There is beauty, discipline, balance built into my first language. As I practice making the three drops of water that start my surname, I know this. I've known this every time I sign my Chinese name and the angles of the square-shaped character is too sharp, or the right half is too big, or the line that shorter accidentally looks the same length as the one below. I feel it as right hand vaguely remembers where the tip of the brush needs to point away, where you lift up quickly to end the stroke, where you push down for appropriate thickness.
Just trying to make the right strokes makes it obvious why discipline is so built into the culture. As you write top to bottom, right to left, your hands have to hover perfectly over the paper, else you end up smearing the writing. Your proportions must be perfect. And each character hovers in its place on the invisible grid, so when you look at a completed sheet of writing, white lines stand clearly between the rows and characters.

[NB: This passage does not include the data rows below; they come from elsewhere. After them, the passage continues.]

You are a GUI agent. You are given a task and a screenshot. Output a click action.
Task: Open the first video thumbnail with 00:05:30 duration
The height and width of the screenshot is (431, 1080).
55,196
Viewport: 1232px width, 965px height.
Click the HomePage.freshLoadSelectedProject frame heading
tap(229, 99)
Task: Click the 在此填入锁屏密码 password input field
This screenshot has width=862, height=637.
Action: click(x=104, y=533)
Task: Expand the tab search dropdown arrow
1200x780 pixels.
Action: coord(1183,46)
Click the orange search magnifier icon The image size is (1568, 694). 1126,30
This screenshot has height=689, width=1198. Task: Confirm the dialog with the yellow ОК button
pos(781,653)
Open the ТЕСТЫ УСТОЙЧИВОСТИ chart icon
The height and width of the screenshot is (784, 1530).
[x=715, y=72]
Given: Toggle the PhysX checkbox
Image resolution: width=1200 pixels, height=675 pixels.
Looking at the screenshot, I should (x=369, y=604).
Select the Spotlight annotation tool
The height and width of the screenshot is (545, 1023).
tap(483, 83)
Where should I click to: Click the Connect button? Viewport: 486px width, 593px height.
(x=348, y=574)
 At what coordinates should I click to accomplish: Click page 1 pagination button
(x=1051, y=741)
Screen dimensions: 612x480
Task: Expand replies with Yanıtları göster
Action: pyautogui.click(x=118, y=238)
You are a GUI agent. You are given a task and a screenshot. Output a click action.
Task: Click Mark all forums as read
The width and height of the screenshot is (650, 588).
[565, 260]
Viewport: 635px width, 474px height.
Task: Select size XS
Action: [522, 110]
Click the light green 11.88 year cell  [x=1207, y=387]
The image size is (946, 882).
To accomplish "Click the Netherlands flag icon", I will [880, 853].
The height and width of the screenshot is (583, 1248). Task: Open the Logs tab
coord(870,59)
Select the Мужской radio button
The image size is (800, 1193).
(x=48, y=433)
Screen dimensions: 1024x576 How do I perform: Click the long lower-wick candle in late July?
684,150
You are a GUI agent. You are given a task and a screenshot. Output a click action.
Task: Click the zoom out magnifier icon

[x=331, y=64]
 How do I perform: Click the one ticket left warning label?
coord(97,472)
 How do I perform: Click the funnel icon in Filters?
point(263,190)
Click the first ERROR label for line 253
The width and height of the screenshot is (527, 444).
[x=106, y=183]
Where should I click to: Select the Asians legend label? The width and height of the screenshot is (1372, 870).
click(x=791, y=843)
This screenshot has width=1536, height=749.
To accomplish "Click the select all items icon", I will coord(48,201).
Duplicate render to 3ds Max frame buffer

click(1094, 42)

I sense the difference between my dabbling in Chinese calligraphy and Jonathan's. (The differences between a daughter of immigrants whose first language was Chinese and one who learned the culture later on in life is infinite and shouldn't really compare, but still.) Jonathan happily writes whole characters at a time, and if he gets it wrong, he finishes and tries again. On the other hand, I by nature remember how you learn Chinese: repetition, strokes, over and over again. You can spend 10 minutes perfecting the three drops of water, then move on to another 20 sweeping strokes for the
pieh. When you try rushing it, try writing the whole character before you've perfected each stroke, the the balance of characters completely off, the fat edges where it should be thin weighs the image to the wrong side, the line that should be shorter than the one above is accidentally too long, the dot accidentally turns into a dash. So you repeat: trying to make the left side smaller, the top right bigger, the bottom right not too big. Over and over again.
With the brush in hand and my eyes concentrated on the page, I think of how discipline has always been explicitly and implicitly valued. Restraint and self-control are built in from early ages: holding back any desires and wants even when offered, practice and work over play whenever mom and dad call, accepting your parent's discipline as right. Even straight, strong punches in martial arts, repeating the same kick multiple times.
With a page full of dots, lines, symbols and partial characters, I choose to remember that this is something my people offer: beauty that is a product of discipline, a value so intrinsic that it's built into our language.